I think what puts Facebook above the rest is its broad range of interactivity, there is plenty of things to do on Facebook; look at photos, videos, look at business pages, play games, poke hot girls, and did I mention be connected with nearly a billion people worldwide?
People generally start off using Facebook not so regularly but as their network grows then generally so does their Facebook usage, the more friends you get, the more friends you talk to and interact with.
“I realized that Facebook isn’t just a social network; Facebook is actually a society in and of itself. There is only one rule in this society: complete transparency. When you become a member, you agree to broadcast all kinds of information about yourself with the understanding that anyone who knows you will receive it. Anything you do within the confines of this society is fair game, and further, you’re encouraged to share what you’re doing outside of the society as well.”[i]
The growth of Facebook
With the current number of people signed up to Facebook ranging within the 900 million mark, and with the one billion mark in sight, the company is in pretty good shape to handle this week’s upcoming IPO. But while we talk about how many are on the site and how many more people will join, we tend to forget that this success didn’t happen overnight, it took a lot of planning and work for the social media giant to reach this point.
On the question on what are some of the decisions taken by the “Growth team” at Facebook that helped Facebook reach almost a one billion users?” was posted to Product Manager Andy Johns and he provides a detailed response.
While tactics and planning was important to Facebook success and is part of any successful company out there, it was the site’s atmosphere and priorities that made such growth possible. Johns says that the team grew to 30 – 40 people and everything functioned around ‘decisions’, which revolved around tactics, strategy, hiring and priorities and culture.
The greatest factor, in Johns’ opinion, in increasing the number of users on the site was making the site available in as many languages as possible. The reasons behind this is obvious, but Johns says that “Growth was not about hiring 10 people per country and putting them in the 20 most important countries and expecting it to grow. Growth was about engineer systems of scale and enabling our users to grow the product for us.” Building the international growth side of the team and then scaling it was vital to this growth, which the video below explains.

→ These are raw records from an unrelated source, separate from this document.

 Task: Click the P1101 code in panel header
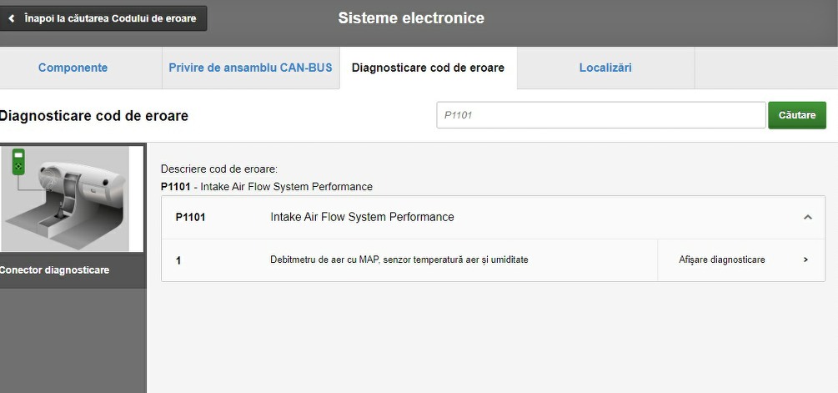tap(190, 217)
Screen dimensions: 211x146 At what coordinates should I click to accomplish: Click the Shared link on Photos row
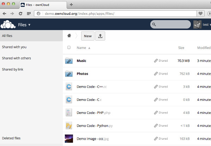point(161,74)
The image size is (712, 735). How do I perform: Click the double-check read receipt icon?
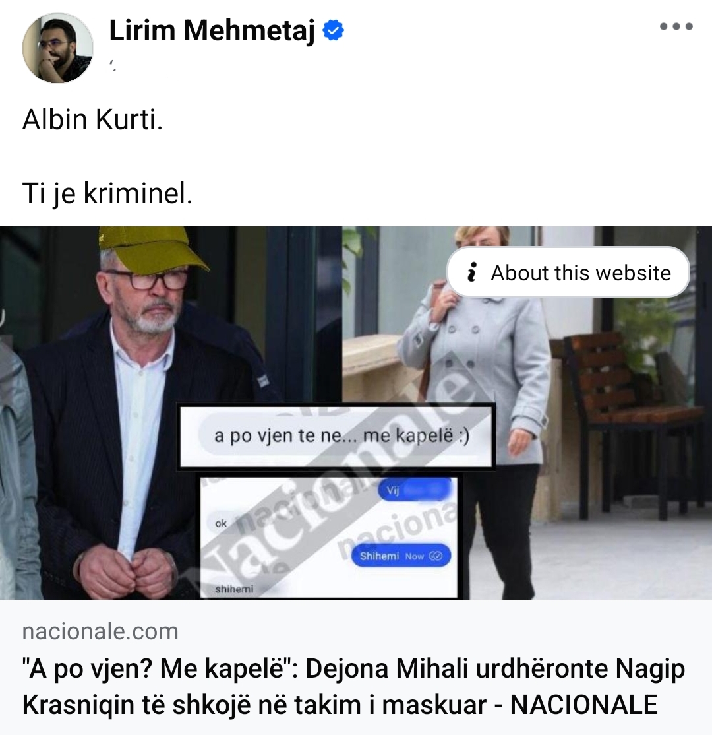(x=436, y=556)
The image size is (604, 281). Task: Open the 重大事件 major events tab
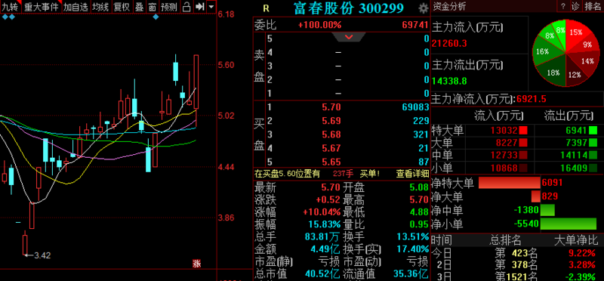[42, 7]
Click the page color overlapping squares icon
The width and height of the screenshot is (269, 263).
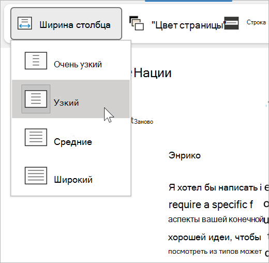[x=137, y=23]
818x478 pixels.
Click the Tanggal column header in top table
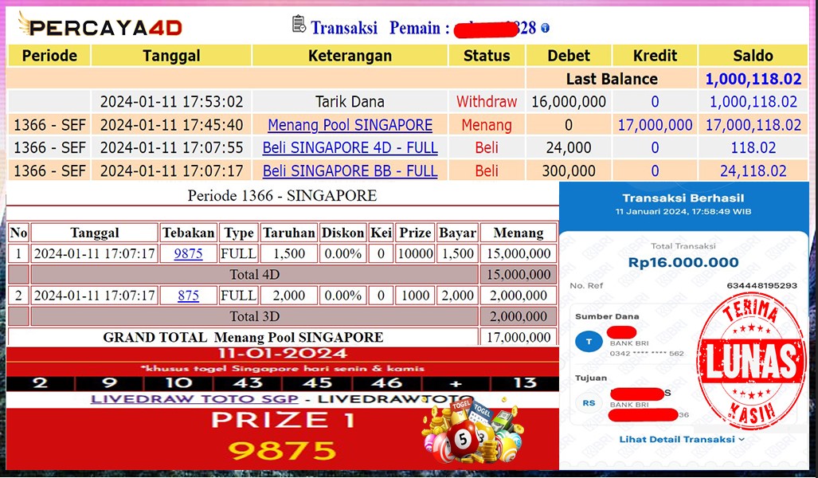(x=171, y=56)
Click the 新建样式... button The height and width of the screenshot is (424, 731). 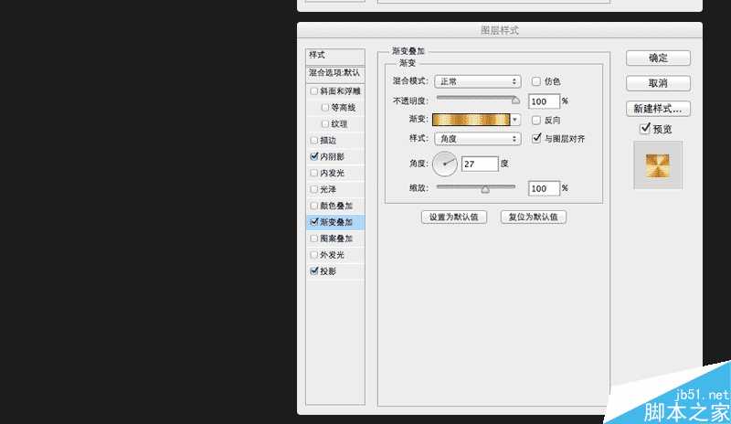tap(658, 109)
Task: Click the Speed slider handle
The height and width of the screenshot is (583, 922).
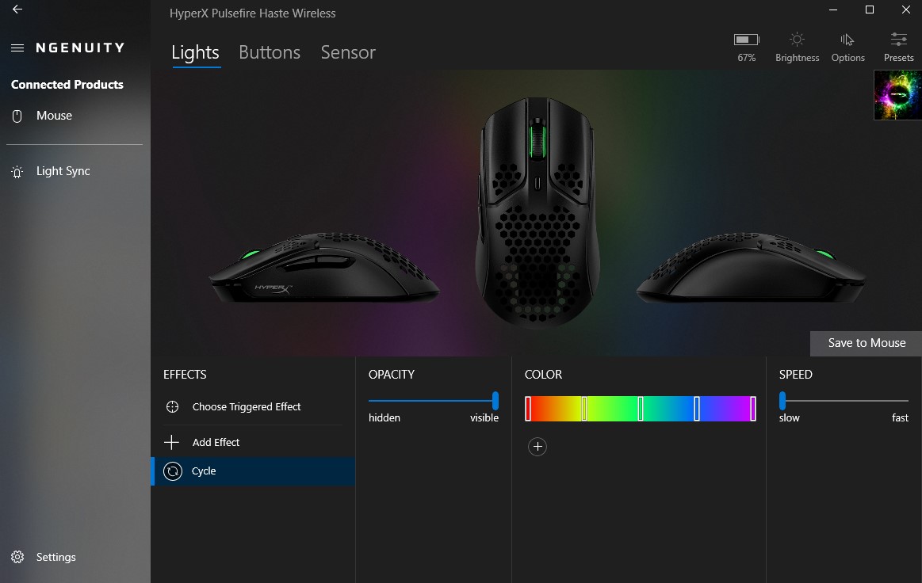Action: pyautogui.click(x=782, y=401)
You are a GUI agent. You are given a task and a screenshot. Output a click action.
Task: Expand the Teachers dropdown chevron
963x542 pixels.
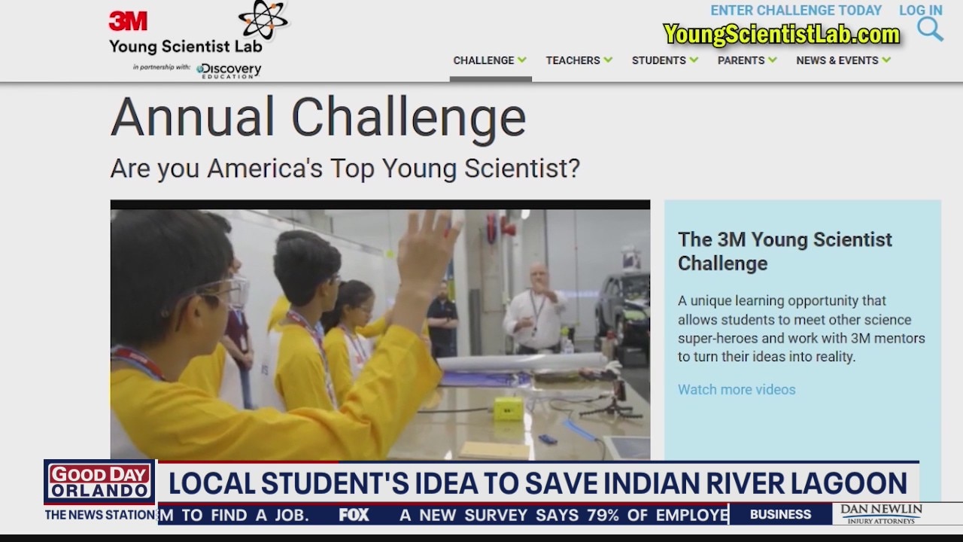[608, 60]
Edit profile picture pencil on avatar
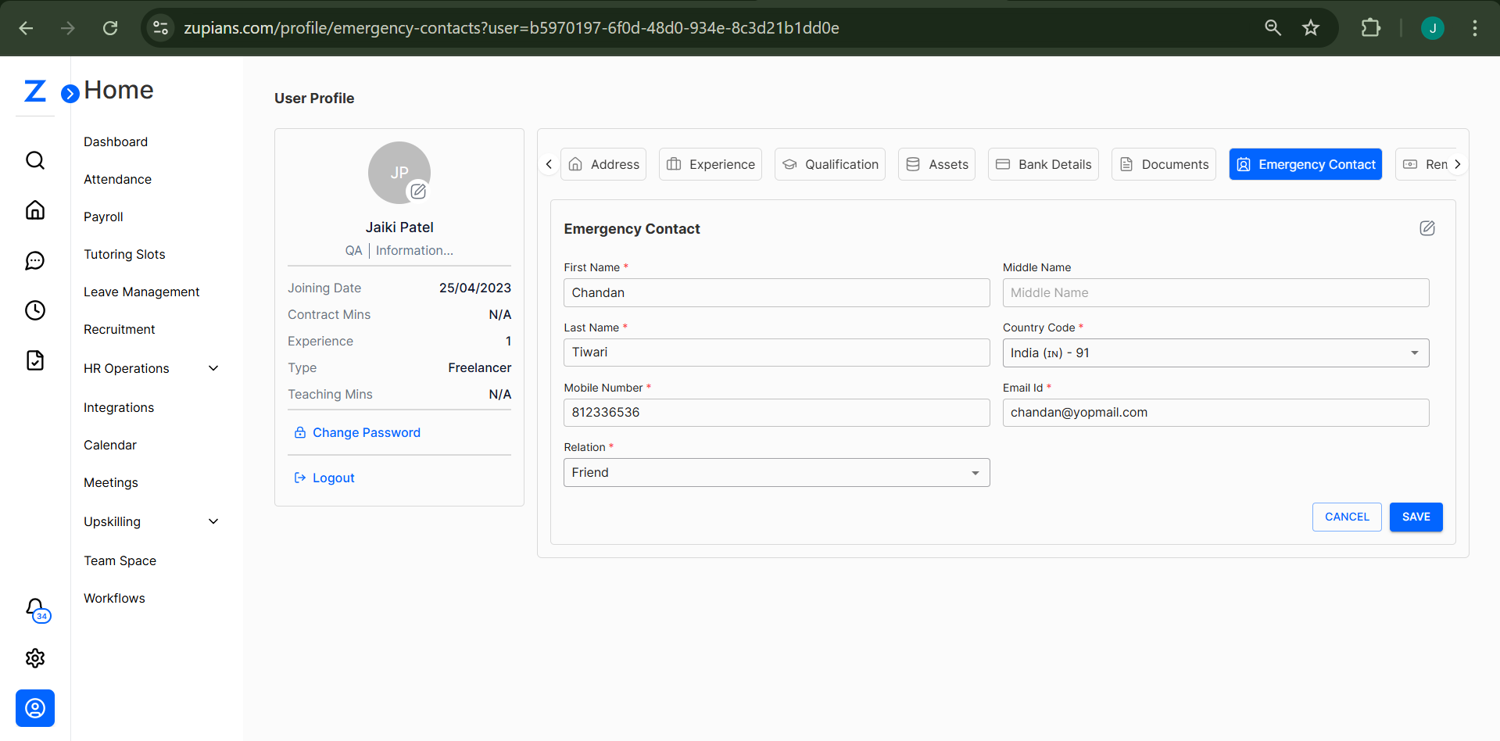Image resolution: width=1500 pixels, height=741 pixels. pyautogui.click(x=418, y=191)
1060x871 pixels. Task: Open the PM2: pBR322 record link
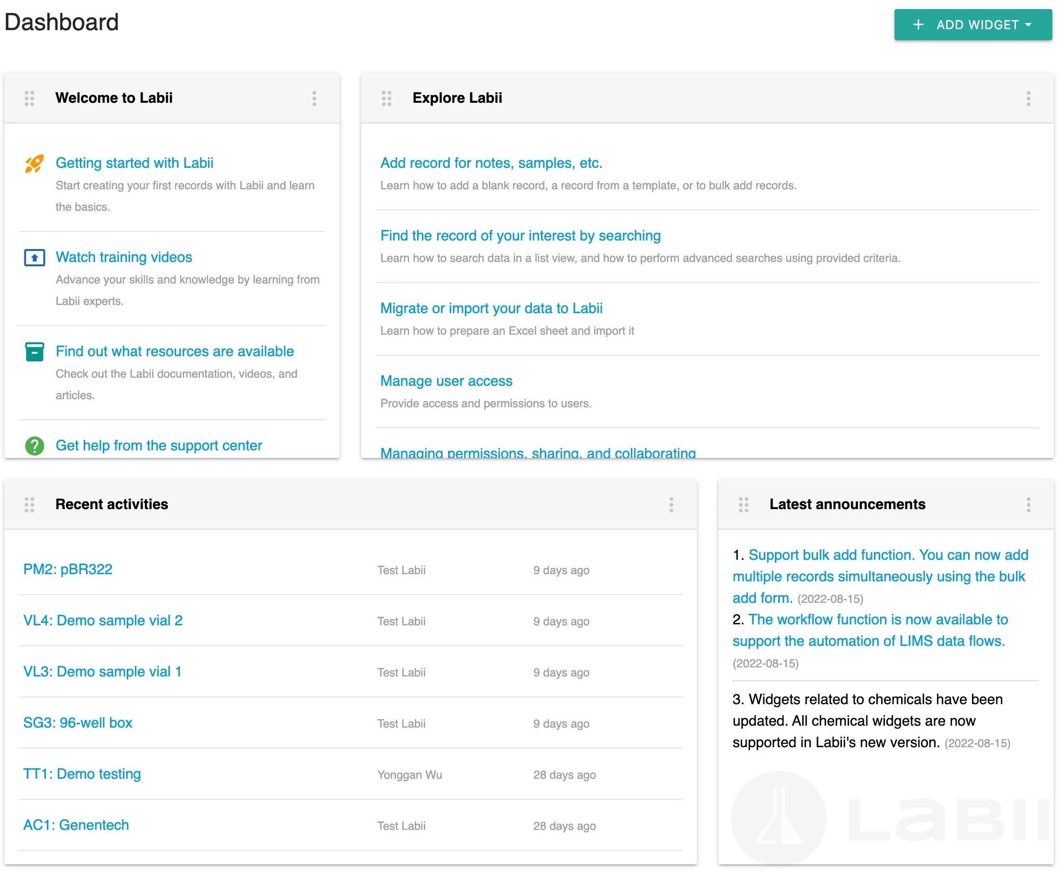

Also, there were two main features in the office to keep people focused on the task at hand: the first was displaying flags of different nations which not only represented the company’s international workforce, but the global audience it targeted. The second was numerous banners designed to encourage the team to work as hard as possible. Johns mentions two specific signs that hung above the growth team: The first sign read “Go Big Or Go Home” and had a picture of Godzilla next to it (that, according to Johns, made it more awesome) while the other read “Up And To The Right.” That along with many other motivational messages were scattered throughout the office to help motivate the different teams.
Team leader Chamath Palihapitiya says that the key to understanding how growth works can be broken down into two things: The first is a fundamental understanding of your product and knowing why people use it. The second is creating a simple framework for doing your work as making it complicated only makes things harder for yourself.